Autre point positif, la PAJE a facilité la conciliation entre vie de famille et vie professionnelle. Le taux d'emploi des femmes est très satisfaisant dans notre pays, en comparaison de celui des pays avoisinants. À ceux qui pensent que les pays nordiques font mieux que nous, je citerai les auteurs du livre Le deuxième âge de l'émancipation, pour qui les taux d'emploi dans les pays nordiques doivent être relativisés, les Suédoises et les Danoises étant comptées parmi les femmes actives lorsqu'elles sont en congé parental, ce qui n'est pas le cas des Françaises. Sur les 81 % de Suédoises « actives », seules 62 % travaillaient effectivement pendant l'enquête, dont 49 % étaient mères d'enfants de moins d'un an, ce qui est assez proche du taux français puisque dans notre pays, environ 70 % des mères d'un enfant ont un emploi.
La PAJE a également simplifié l'accès aux droits, notamment grâce au dispositif « Pajemploi », qui s'est substitué à des modes de solvabilisation dont certains, comme l'allocation de garde d'enfant à domicile (AGED), fonctionnaient très mal.

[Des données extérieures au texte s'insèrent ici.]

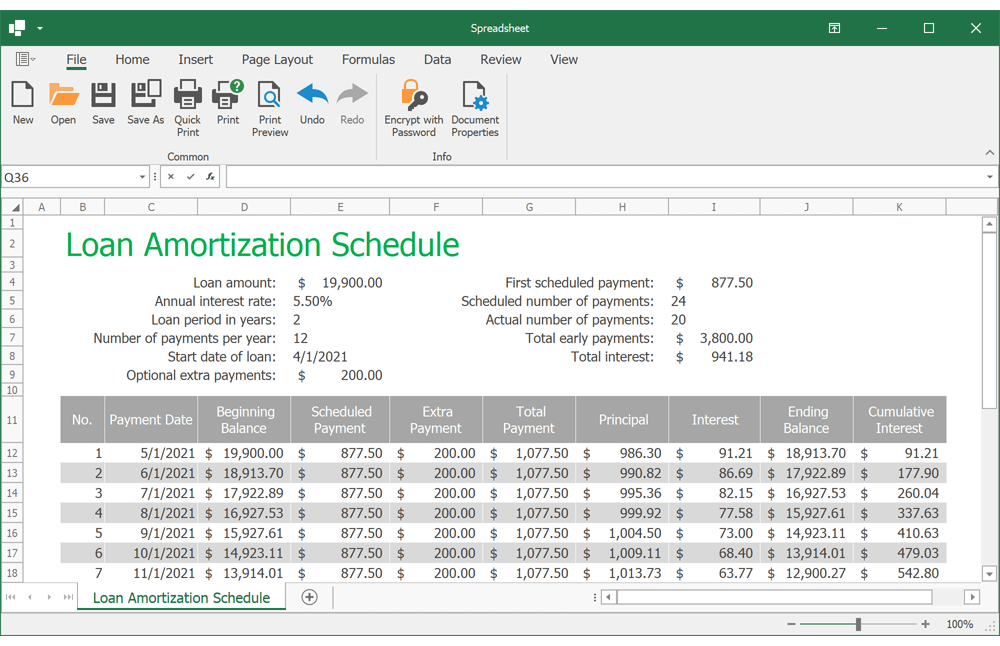This screenshot has width=1000, height=646.
Task: Open the Name Box dropdown
Action: click(x=142, y=176)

Je crois pouvoir dire que le dispositif « Pajemploi » donne toute satisfaction aux familles, notamment du fait de sa dématérialisation – qui explique le faible coût de gestion de ce dispositif.
Cela dit, le coût budgétaire de la PAJE est plus élevé que prévu, comme vient de le rappeler la Cour des comptes, pour la simple raison que le gouvernement de l'époque avait choisi de chiffrer la mesure à comportement constant. Or, la PAJE a eu un impact supérieur à celui que nous estimions puisque 250 000 familles supplémentaires en bénéficient, sur un total d'environ 2,2 millions de familles. Nous nous réjouissons d'un tel succès, mais il a entraîné le déficit de la branche famille pendant plusieurs années. Certes, celle-ci a retrouvé un équilibre budgétaire en 2008, mais il aurait été préférable de mieux estimer son coût dès le départ.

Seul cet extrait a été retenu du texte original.